§ Directions for this task: Could you set down the records below exactly as they are, with no pictures?

>>>

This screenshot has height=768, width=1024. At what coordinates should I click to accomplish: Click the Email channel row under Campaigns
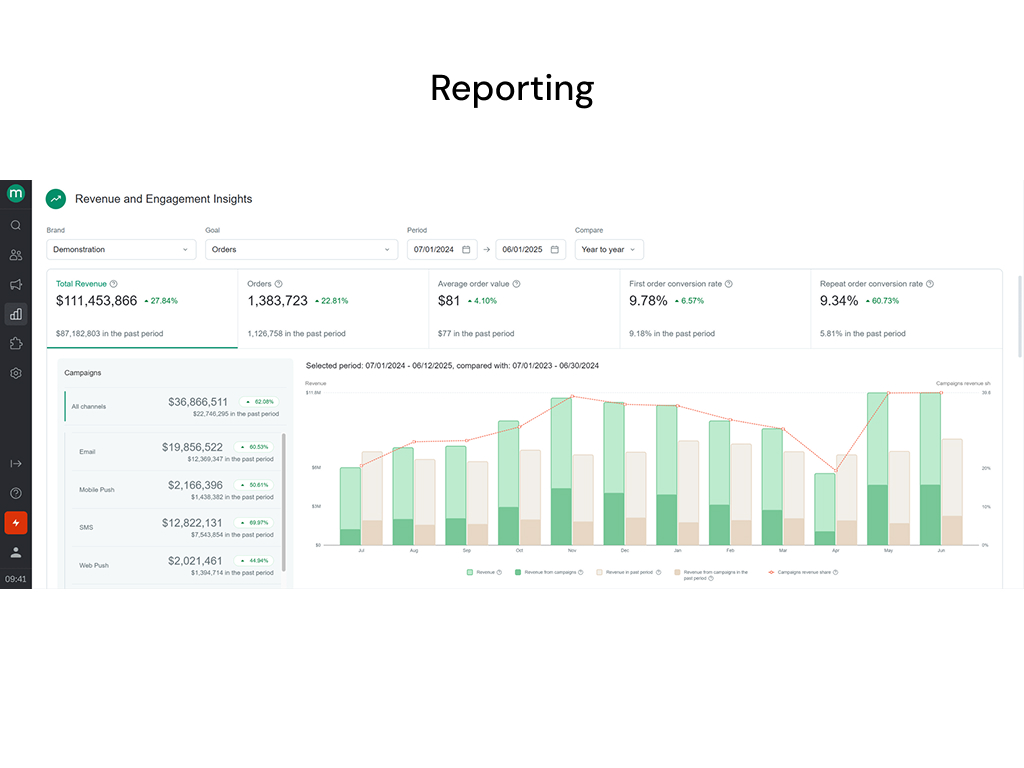pos(172,450)
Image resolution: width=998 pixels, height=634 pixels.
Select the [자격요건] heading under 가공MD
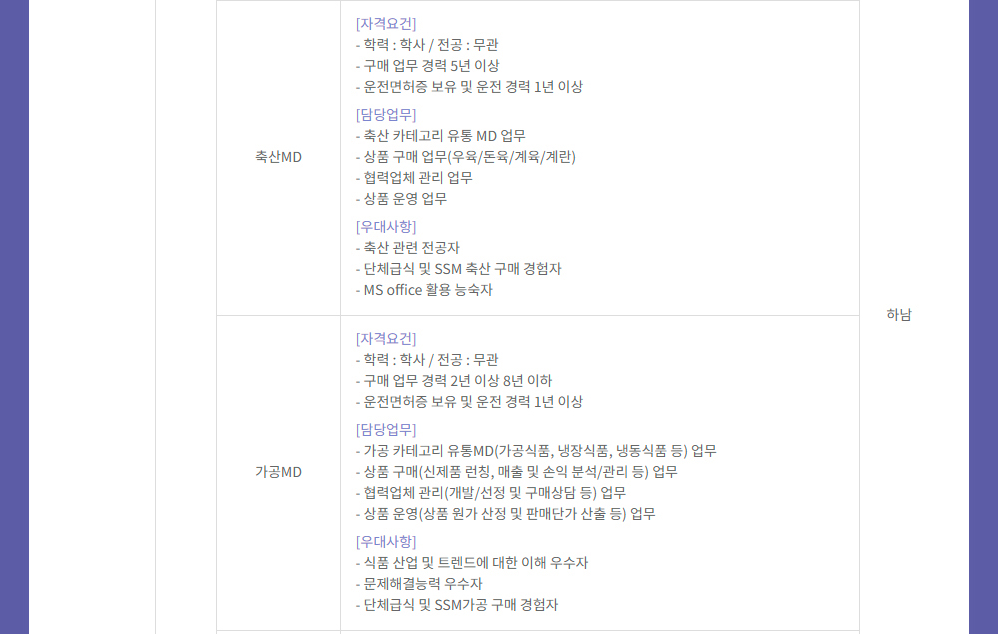(x=386, y=339)
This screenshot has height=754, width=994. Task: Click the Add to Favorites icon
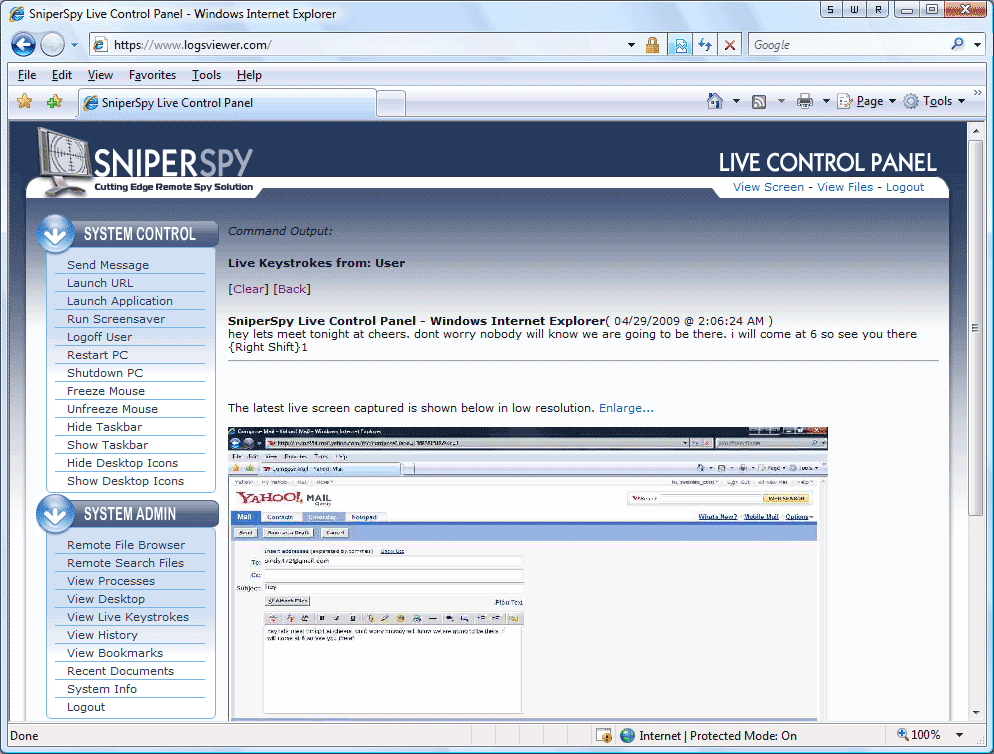coord(54,102)
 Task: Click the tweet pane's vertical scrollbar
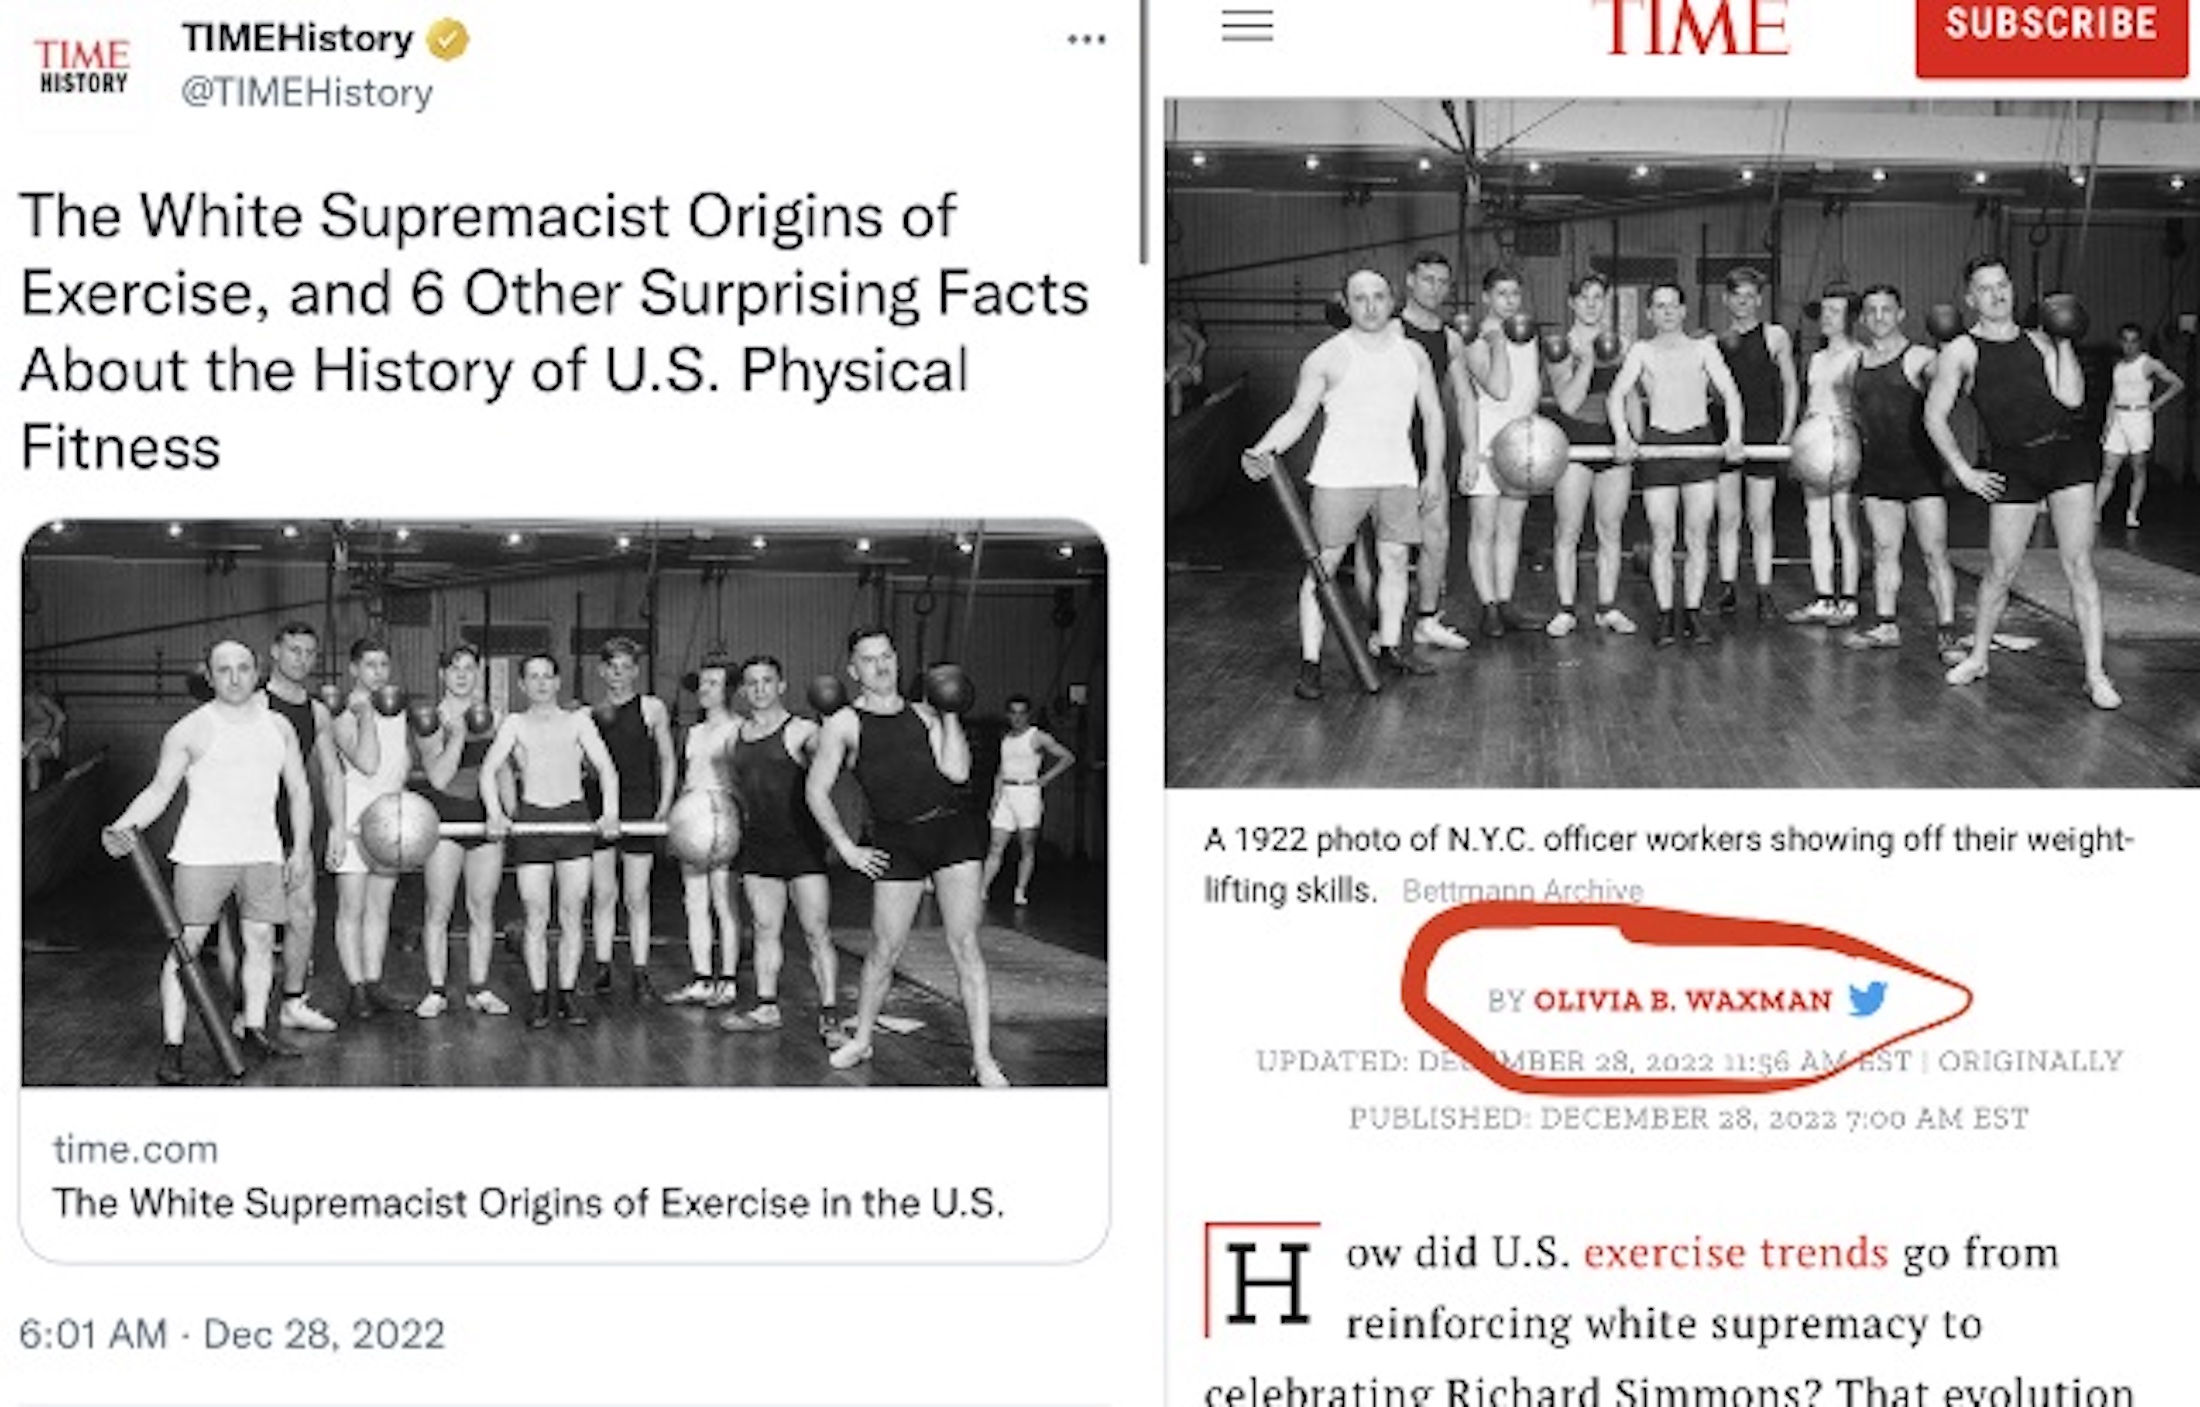click(1144, 130)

<<<

§ Result for this exercise:
This screenshot has height=768, width=1024. At what coordinates should I click to accomplish: Click the Email channel row under Campaigns
pos(172,450)
Image resolution: width=998 pixels, height=634 pixels.
Select the [자격요건] heading under 가공MD
(x=386, y=339)
This screenshot has height=754, width=994. Task: Click the Add to Favorites icon
coord(54,102)
 Task: Click the tweet pane's vertical scrollbar
click(1144, 130)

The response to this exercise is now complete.